#### Source material:

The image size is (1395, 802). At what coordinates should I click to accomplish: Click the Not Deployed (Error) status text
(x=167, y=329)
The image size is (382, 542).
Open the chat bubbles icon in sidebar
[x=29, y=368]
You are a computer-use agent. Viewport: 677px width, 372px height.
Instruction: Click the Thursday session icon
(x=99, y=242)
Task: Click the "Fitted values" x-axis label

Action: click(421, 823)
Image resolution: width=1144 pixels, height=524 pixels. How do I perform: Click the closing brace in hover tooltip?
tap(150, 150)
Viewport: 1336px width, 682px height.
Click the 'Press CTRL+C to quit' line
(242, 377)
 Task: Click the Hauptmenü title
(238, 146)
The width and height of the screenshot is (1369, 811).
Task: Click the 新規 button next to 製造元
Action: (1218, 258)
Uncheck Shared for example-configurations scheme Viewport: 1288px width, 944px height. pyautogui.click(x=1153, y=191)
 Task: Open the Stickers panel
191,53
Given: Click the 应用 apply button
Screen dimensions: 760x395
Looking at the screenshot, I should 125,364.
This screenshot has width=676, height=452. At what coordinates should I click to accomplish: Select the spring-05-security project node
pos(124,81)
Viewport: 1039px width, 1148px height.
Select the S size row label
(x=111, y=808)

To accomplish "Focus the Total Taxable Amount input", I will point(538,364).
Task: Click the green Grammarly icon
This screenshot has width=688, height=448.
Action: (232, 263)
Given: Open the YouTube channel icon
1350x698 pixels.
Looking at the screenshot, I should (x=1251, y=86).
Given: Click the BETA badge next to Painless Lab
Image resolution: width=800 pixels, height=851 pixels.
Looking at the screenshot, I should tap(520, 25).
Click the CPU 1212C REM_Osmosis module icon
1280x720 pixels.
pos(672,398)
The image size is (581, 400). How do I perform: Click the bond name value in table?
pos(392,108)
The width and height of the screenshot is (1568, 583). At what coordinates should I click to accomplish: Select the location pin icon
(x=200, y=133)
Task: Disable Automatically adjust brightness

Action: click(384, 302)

#### Exercise requirements:
Everything in the listing must be reproduced exactly; please include every line.

#### Completed task:
The image size is (1395, 802). At what coordinates should I click to accomplish: Click the Not Deployed (Error) status text
(x=167, y=329)
The image size is (382, 542).
Open the chat bubbles icon in sidebar
[x=29, y=368]
You are a computer-use agent. Viewport: 677px width, 372px height.
Instruction: Click the Thursday session icon
(x=99, y=242)
Task: Click the "Fitted values" x-axis label

Action: click(421, 823)
Image resolution: width=1144 pixels, height=524 pixels. How do I perform: Click the closing brace in hover tooltip?
tap(150, 150)
Viewport: 1336px width, 682px height.
Click the 'Press CTRL+C to quit' line
(242, 377)
 Task: Click the Hauptmenü title
(238, 146)
The width and height of the screenshot is (1369, 811).
Task: Click the 新規 button next to 製造元
Action: (1218, 258)
Uncheck Shared for example-configurations scheme Viewport: 1288px width, 944px height. pyautogui.click(x=1153, y=191)
 Task: Open the Stickers panel
191,53
Given: Click the 应用 apply button
Screen dimensions: 760x395
Looking at the screenshot, I should 125,364.
This screenshot has width=676, height=452. At what coordinates should I click to accomplish: Select the spring-05-security project node
pos(124,81)
Viewport: 1039px width, 1148px height.
Select the S size row label
(x=111, y=808)

To accomplish "Focus the Total Taxable Amount input", I will point(538,364).
Task: Click the green Grammarly icon
This screenshot has width=688, height=448.
Action: (232, 263)
Given: Open the YouTube channel icon
1350x698 pixels.
Looking at the screenshot, I should (x=1251, y=86).
Given: Click the BETA badge next to Painless Lab
Image resolution: width=800 pixels, height=851 pixels.
Looking at the screenshot, I should tap(520, 25).
Click the CPU 1212C REM_Osmosis module icon
1280x720 pixels.
pos(672,398)
The image size is (581, 400). How do I perform: Click the bond name value in table?
pos(392,108)
The width and height of the screenshot is (1568, 583). At what coordinates should I click to accomplish: Select the location pin icon
(x=200, y=133)
Task: Disable Automatically adjust brightness

Action: click(384, 302)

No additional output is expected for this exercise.